The GPU Operator generates GPU performance metrics (DCGM-export), status metrics (node-status-exporter) and node-status alerts. For OpenShift Prometheus to collect these metrics, the namespace hosting the GPU Operator must have the label openshift.io/cluster-monitoring=true
.
By default, monitoring will be enabled on the nvidia-gpu-operator
namespace. This is the default namespace that is recommended to install the NVIDIA objects into.
Note
If you are using a non-default project name you need to run
oc label ns/$NAMESPACE openshift.io/cluster-monitoring=true
in order to enable cluster monitoring.
To enable the monitoring dashboard in the OpenShift UI, you first need to get the appropriate object definition. The JSON file is too large to be included directly in the body of this text. However, it can be found in the artifacts/NVIDIA_Operator
directory. This is provided for convenience and NVIDIA may choose to update this file. Always grab the latest version of this file when in doubt:
curl -LfO https://github.com/NVIDIA/dcgm-exporter/raw/main/grafana/dcgm-exporter-dashboard.json
After downloading the file, you need to create a configmap from the file:
oc create configmap nvidia-dcgm-exporter-dashboard -n openshift-config-managed --from-file=dcgm-exporter-dashboard.json
Important
The dashboard is not exposted via ANY view in the OpenShift UI by default. You can choose to enable this view in both the Administrator and Developer OpenShift Views if you so choose.
To enable the dashboard in the Administrator view in the OpenShift Web UI run the following:
oc label configmap nvidia-dcgm-exporter-dashboard -n openshift-config-managed "console.openshift.io/dashboard=true"
To enable the dashboard for the developer view as well run the following command:
oc label configmap nvidia-dcgm-exporter-dashboard -n openshift-config-managed "console.openshift.io/odc-dashboard=true"
Below you can find a summation of the official NVIDIA documentation on how to enable the GPU Operator Dashboard. This enables GPU related information in the Cluster Utilization
section of the OpenShift Dashboard.
Note
Helm is required to install these components
First, add the repo and update helm:
helm repo add rh-ecosystem-edge https://rh-ecosystem-edge.github.io/console-plugin-nvidia-gpu
helm update
Next, install the helm chart in the nvidia-gpu-operator
namespace:
helm install -n nvidia-gpu-operator console-plugin-nvidia-gpu rh-ecosystem-edge/console-plugin-nvidia-gpu
You should see output similar to the following:
NAME: console-plugin-nvidia-gpu
LAST DEPLOYED: Thu Mar 14 09:35:36 2024
NAMESPACE: nvidia-gpu-operator
STATUS: deployed
REVISION: 1
In order to verify whether the plugin has been installed you can run the following command:
oc get consoles.operator.openshift.io cluster --output=jsonpath="{.spec.plugins}"

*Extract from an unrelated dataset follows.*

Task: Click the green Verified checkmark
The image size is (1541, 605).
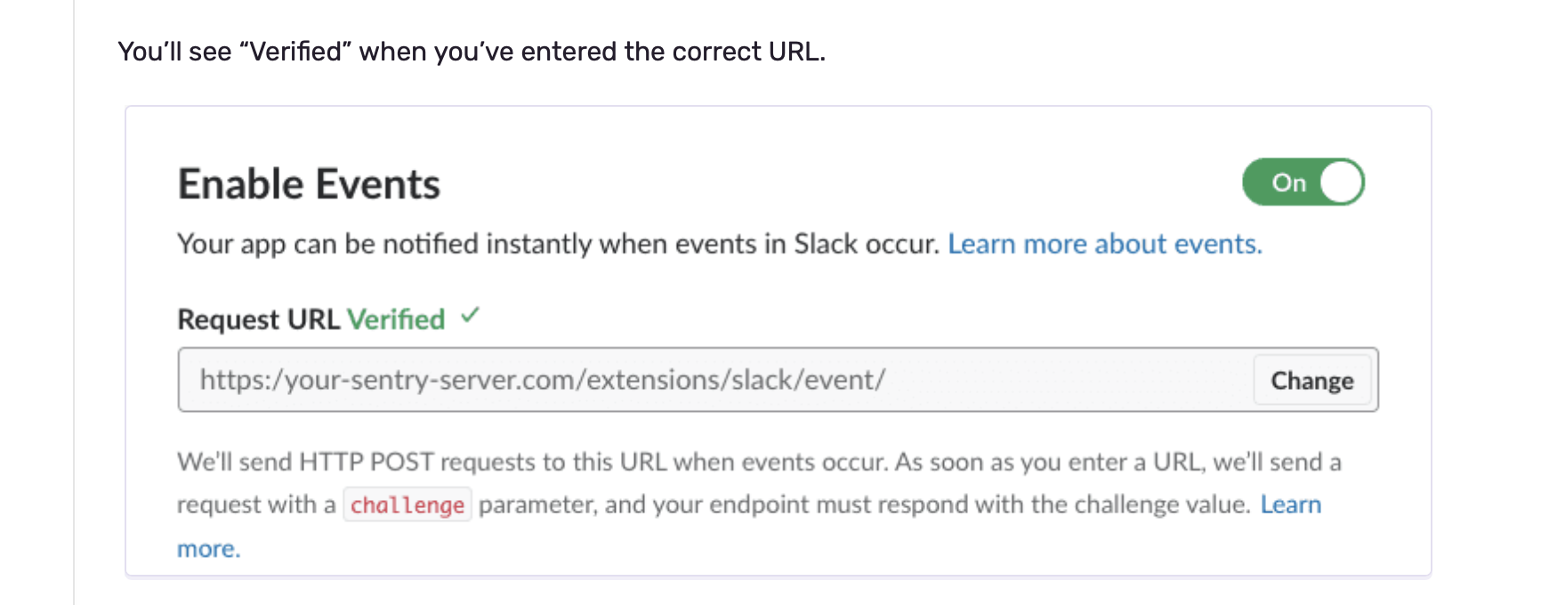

The output will look similar to this:
["kubevirt-plugin","monitoring-plugin","pipelines-console-plugin"]
If you don't see the console-plugin-nvidia-gpu
in the list you can patch it in:
oc patch consoles.operator.openshift.io cluster --patch '[{"op": "add", "path": "/spec/plugins/-", "value": "console-plugin-nvidia-gpu" }]' --type=json
Note
The above patch command is NOT idempotent
If the plugin is shown in the output like this
["kubevirt-plugin","monitoring-plugin","pipelines-console-plugin","console-plugin-nvidia-gpu"]
You can enable it with the following patch:
oc patch consoles.operator.openshift.io cluster --patch '{ "spec": { "plugins": ["console-plugin-nvidia-gpu"] } }' --type=merge
Note
The above patch IS idempotent. If run multiple times it will return
console.operator.openshift.io/cluster patched (no change)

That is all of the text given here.